RZEKA LIWIEC
Rzeka Liwiec
Odległość od Centrum Warszawy: 70 km.
Rzeka Liwiec jest przepięknym akwenem, malowniczo położonym na Północny Wschód od Warszawy, kończącą swój bieg w okolicach Wyszkowa, łagodnie wpadając do Bugu.
Wybrałam trasę 20 km, z Urli do Kamieńczyka, kończącą się już na rzece Bug.
Generalnie rzeka jest szeroka, raczej prosta, o delikatnym, spokojnym nurcie. Niestety, w czasach suszy, charakteryzuje się bardzo niskim poziomem wody. Myślę, że średnia głębokość to 10 cm. Pływałam bez fina, z uwagi na bardzo dużą ilość mielizn.
Istnieje sporo możliwości zwodowania, rzeka obfituje w plaże, i tereny kempingowe. Ja osobiście trafiłam do firmy http://www.kajakiliwiec.pl/ gdzie z przesympatycznym Panem Patrykiem uzgodniłam dla siebie transport. Samochód też pozostał na posesji firmy.
Spływ polecam w zasadzie na początku sezonu lub też po większych deszczach. W moim przypadku była to zabawa i water sliding po, niejednokrotnie, 1, 2 centymetrowej wodzie. W upalny letni dzień jest to coś co mi absolutnie nie przeszkadza ale jeśli nastawicie się na solidny trening, to w taki dzień, na Liwcu lepiej wypożyczyć kajak - gwarantuje wam pot i łzy, przy przenoszeniu sprzętu przez kolejne, liczne mielizny.

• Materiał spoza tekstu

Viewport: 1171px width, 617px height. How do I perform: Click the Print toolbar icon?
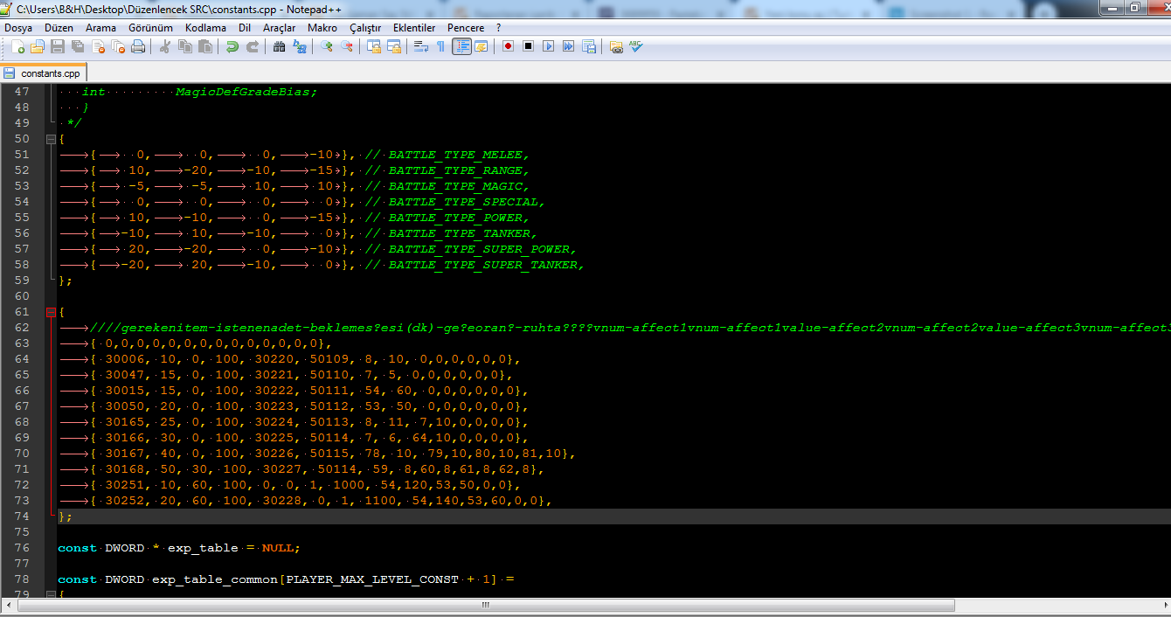[137, 46]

Liczne plaże w upalny dzień obfitują w letników czasami wręcz ciężko przebić się przez skupisko ludzi broczących w wodzie.
Rzeka jest podobnej głębokości na całym tym odcinku, woda czysta, przejrzysta, o ładnym jasnym podłożu. Wejście do Bugu bardzo łagodne, natomiast Bug jest już rzeką o pokroju Wisły, już dużo głębszy, woda jest mętna o brązowym zabarwieniu. Wydaje się jednak dobrym rozwiązaniem na SUPowanie, w okresach suszy.

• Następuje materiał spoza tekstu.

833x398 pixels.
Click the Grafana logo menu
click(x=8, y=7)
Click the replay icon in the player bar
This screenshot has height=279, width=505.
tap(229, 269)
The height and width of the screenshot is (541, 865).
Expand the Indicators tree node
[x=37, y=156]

Daję rzece Liwiec 1 w 10 punktowej skali trudności.
Gwoli ciekawostki. Wszyscy, którzy pływają na SUPach, często pewnie spotykają się z dużą fantazją mijanych, jeśli chodzi o nomenklaturę i próbę zakwalifikowania jakoś tego zjawiska jakim jest deska SUP. Dzisiejszy dzień przyniósł rekordową ilość nowych pomysłów: "baywatch", "nienormalny kajak", " gondola", "platforma," i moje ulubione: "banan".